How has flood impacted women and children?

As a direct consequence of the floods, more than a thousand people have lost their lives, and major damage has been caused to homes, roads, schools, hospitals, and other critical infrastructure forms, resulting in a humanitarian disaster.

In the wake of disasters like these, it is known that women and children face the biggest challenges, including access to humanitarian relief. The office of reproductive health at the United Nations estimates that around 650,000 pregnant women live in Pakistan, which was ravaged by flooding. Of those pregnant women, up to 73,000 anticipate giving birth within the next month. The local community faces several issues, the most significant of which are a lack of proper sanitation and hygiene, an unsafe environment for women, and inadequate medical treatment for children. There have been issues with protection, particularly for women, who have reported being harassed by police. These incidents were reported when they attempted to access humanitarian supplies. As a direct result of this, the situation is becoming worse. And the situation continues to deteriorate daily.

Over three hundred people are currently camping out in a high school in Qamber, about an hour and a half’s drive from K.N. Shah, on a patch of ground that stinks: surviving livestock are tethered right next to where a family sleeps in the open, and children are forced to play in the same areas where they relieve themselves. The topography of Sindh and Baluchistan, which has been destroyed by water, has stagnant pools of water that are teaming with flies and mosquitoes, producing an atmosphere that is hazardous to human health. At a distance of around one hundred kilometers, in a section of the sub-district of K.N. Shah that has been severely damaged, children can be seen splashing around in the water and having a good time, completely unaware of the many risks that are there in the water.

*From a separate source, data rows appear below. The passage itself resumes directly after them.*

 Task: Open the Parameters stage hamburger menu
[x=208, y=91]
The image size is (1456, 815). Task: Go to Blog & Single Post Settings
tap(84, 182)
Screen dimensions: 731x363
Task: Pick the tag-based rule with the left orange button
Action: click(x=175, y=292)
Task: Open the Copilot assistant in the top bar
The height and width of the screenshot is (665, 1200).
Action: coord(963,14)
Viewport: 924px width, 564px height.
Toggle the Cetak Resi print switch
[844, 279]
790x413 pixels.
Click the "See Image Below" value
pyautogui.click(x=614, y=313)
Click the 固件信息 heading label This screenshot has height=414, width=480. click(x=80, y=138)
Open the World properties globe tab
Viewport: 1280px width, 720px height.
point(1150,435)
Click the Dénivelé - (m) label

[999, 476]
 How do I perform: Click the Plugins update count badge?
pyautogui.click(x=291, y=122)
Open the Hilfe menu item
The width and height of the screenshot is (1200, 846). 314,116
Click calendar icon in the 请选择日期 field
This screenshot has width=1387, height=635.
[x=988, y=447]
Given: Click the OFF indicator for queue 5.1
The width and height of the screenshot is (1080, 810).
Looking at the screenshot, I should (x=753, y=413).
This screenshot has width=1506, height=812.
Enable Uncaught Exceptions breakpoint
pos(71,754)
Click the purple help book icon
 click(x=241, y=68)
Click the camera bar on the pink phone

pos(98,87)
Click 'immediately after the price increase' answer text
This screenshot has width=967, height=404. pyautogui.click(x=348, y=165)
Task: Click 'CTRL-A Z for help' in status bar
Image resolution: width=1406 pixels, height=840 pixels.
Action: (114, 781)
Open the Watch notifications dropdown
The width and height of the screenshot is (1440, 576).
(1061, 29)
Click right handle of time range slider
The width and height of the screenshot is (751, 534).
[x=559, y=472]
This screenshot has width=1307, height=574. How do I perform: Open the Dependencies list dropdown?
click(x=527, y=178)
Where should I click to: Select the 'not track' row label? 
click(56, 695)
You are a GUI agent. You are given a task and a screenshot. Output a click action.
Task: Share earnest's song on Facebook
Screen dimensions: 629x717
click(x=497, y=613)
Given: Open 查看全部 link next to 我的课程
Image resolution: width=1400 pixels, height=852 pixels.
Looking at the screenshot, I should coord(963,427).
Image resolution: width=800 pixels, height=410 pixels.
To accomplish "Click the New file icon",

The people assert that the proliferation of waterborne diseases has increased the frequency of snake bites. The lack of access to education is a major concern; however, it is highly unlikely that local students will be able to return to school because almost every flood-affected region is being used as a camp for flood refugees. This makes it impossible for local students to return to school.

The school year should now get underway since the summer break has ended; nevertheless, the municipal governments are at a crossroads over whether or not they should remove refugees from the region to safeguard the education of their inhabitants.